Позвать-то я её позвал. Уговорились мы, что, как только буду готов принять её, тут же и вызову. Да на беду встретил я в нашем городе прежнюю свою возлюбленную, причину несчастий моих. Это из-за неё я страдал, из-за неё жизни хотел лишить себя. К тому времени, о котором идёт речь, она была уже замужем, и в наш город одна, без мужа, на всё лето приехала. Встретил я её, и внутри-то у меня заныло. Да на неё кто ни взглянет, у всякого нутро подведёт! Статная, сильная, не женщина – Ника Самофракийская! А самое-то обидное, что этакая красота моей была, одному мне принадлежала – и вдруг чья-то жена. И чужой человек, этот вор, укравший её у меня, сам же теперь её и пользует!
Встретились мы с ней, разговорились. Оказалось, она знает, что я режиссёр, что в столице живу. А большего я и не стал говорить. Так только намёками да загадками. И что бы вы думали? Купилась она. И на загадки мои, и на Москву, и на богемную жизнь.
Любить я её не мог, потому что обиду от неё перенёс, горче которой мне не наносил никто. Да и не моей она была теперь – как бы я любил её? Но на тело её мужчине равнодушно нельзя было смотреть. А главное, что я давно положил отплатить. И ей, что ушла от меня, и мужу её, вору проклятому. Честному человеку такое оскорбление невозможно снести... Нельзя тут другую щёку подставлять – эдак и голову снесут. И до самого того дня, как мы встретились с ней, я, нет-нет, да и подумывал об отплате за обиду свою. И дума эта такой силы желание во мне разогревала, что никакой женщине не под силу разогреть было.

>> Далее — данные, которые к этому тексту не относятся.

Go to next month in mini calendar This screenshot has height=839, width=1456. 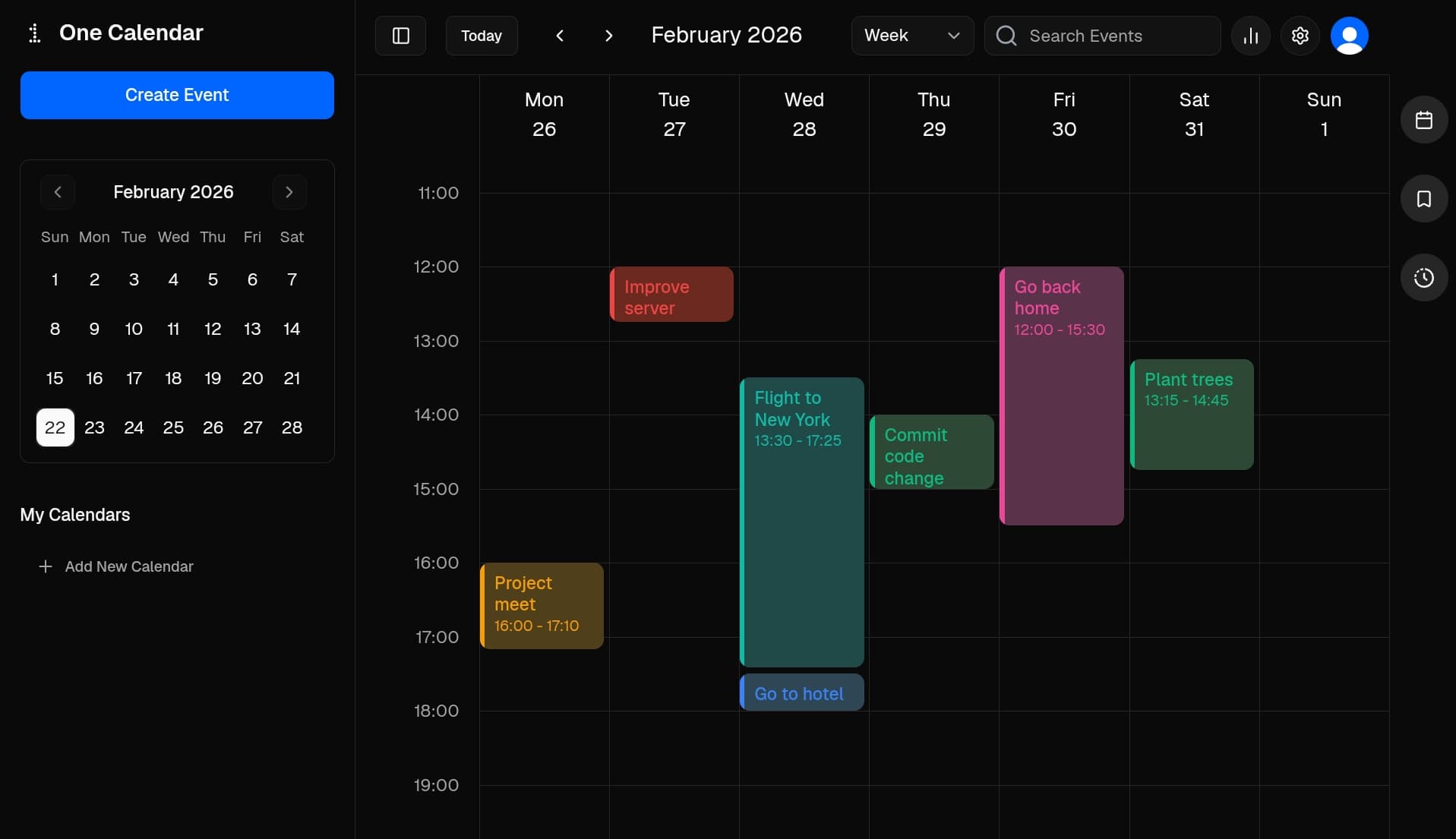[x=289, y=191]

Сошёлся я с чужой женой. Ну, и натешился же тогда! Чего я только не делал с нею, какие фантазии самые изощрённые не воплощал! А в мыслях мужу её приветы слал. Ха-ха! Она же только соглашалась со всем – то-то, столичный режиссёр! И уж очень независимость свою показать мне хотела. Дескать, потому со всем соглашаюсь, что сама того же хочу. Про месть мою не догадалась даже. Дуры женщины! Сходясь не по любви, а так, по случаю, воображают себя на равных с мужчиной. А того не понимают, что не бывать этому, потому как не одна здесь сплошная физиология, но и способ утвердиться. Силу, агрессию и превосходство, пусть над одним только существом, в себе ощутить.

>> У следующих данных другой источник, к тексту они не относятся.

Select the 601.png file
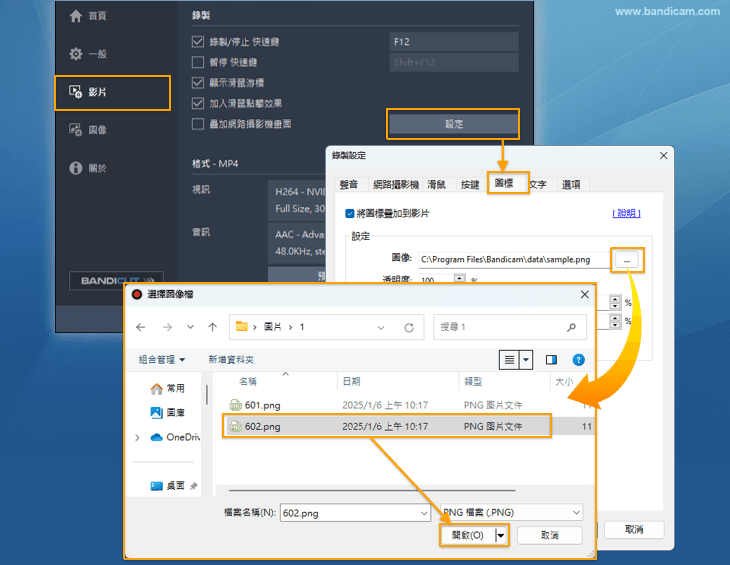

Ну, посудите сами, куда уж было московскую-то подругу приглашать, когда я так закружился. Да и не хотелось мне, признаться, удовольствия себя лишать. Каникулы, всё ж таки. К тому же с подругой моей я ничего такого и близко позволить не мог. Там уважение, там нежность, там почтительность – положение обязывает. А здесь – беспредел и разврат, а главное, полное на всё согласие. Мне, правда, казалось иногда, что любовница моя передо мной вину свою чувствует и таким-то вот способом звериным загладить хочет. Но думать об этом я не любил. Отвлекало.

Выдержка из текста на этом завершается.